Both the NDP and Liberal parties also support the formation of an national security oversight committee, while the Conservative party includes no reference whatsoever to Canada's cyberspy agency in its platform. Julian Fantino, the party's Associate Minister of National Defence, has previously argued that CSE operates within the law and is not in need of oversight.

Instead, the Conservative party's platform focuses purely on cybersecurity. The crux of their plan is proposed legislation, first tabled in April, that would "require operators of vital cyber systems to implement robust cybersecurity plans that meet established standards, and to report cybersecurity breaches to the federal government." Known as the Protection of Canada's Vital Cyber Systems Act, the government would spend $36.4 million over five years that would go towards cyber security tools, security information and expertise.

The Liberals, similarly, have promised to "conduct a thorough review of existing measures to protect Canadians and our critical infrastructure from cyber-threats," but offer nothing more specific than that.

While both the Liberals and the Conservatives have focused on threats to business and critical infrastructure, the NDP has chosen to focus on personal cybersecurity. The party's platform pledges to "create mandatory data breach reporting if individuals may face personal risk, and increase the enforcement powers of the Office of the Privacy Commissioner." (At present, Canada's privacy commissioner can investigate breaches and recommend appropriate action, but not directly prosecute or fine offenders.)
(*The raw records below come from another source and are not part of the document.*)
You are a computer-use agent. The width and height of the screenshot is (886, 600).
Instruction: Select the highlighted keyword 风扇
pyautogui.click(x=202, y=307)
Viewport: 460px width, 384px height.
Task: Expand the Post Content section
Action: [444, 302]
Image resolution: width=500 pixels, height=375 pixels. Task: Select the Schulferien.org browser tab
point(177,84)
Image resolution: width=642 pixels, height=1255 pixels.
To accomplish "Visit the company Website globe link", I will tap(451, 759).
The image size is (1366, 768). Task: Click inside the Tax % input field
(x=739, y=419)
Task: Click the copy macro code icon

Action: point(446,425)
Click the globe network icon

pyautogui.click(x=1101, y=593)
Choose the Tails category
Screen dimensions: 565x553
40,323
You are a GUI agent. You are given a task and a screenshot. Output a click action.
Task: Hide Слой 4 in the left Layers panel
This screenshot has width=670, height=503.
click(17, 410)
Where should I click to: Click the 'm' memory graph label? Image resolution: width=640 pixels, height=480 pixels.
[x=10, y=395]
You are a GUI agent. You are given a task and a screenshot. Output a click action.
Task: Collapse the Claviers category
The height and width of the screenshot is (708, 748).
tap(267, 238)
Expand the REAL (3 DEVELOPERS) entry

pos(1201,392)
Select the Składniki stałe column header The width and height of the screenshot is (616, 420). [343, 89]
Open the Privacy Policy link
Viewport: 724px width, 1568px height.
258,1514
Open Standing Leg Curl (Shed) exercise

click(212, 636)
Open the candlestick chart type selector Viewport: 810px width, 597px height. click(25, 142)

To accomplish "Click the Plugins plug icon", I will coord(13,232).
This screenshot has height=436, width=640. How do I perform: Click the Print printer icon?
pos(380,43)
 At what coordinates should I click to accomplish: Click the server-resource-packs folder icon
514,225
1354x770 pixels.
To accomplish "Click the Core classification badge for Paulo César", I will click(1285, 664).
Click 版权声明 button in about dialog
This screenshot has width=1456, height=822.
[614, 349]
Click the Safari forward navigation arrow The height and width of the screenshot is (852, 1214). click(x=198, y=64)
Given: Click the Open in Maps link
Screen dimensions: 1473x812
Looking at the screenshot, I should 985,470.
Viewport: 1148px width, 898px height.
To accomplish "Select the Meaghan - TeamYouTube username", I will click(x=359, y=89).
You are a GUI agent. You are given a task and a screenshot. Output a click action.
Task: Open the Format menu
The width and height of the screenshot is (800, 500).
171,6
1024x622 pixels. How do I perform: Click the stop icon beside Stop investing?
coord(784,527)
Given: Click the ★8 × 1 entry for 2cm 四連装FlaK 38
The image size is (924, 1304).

But perhaps the most intriguing cybersecurity pledge can be found in the platform of the NDP. The party had promised to "strike an all-party committee to examine privacy issues as the "Internet of Things" grows more and more mainstream," as well as "consult with business, IT experts and concerned citizens on how to protect privacy and ensure informed consent as more and more everyday objects—from thermostats to cars to bio-chips in animals—are connected to the Internet and are collecting and sharing data about our daily lives."

We'll know soon enough which promises politicians will have to keep. The final day of voting in Canada's federal election is October 19.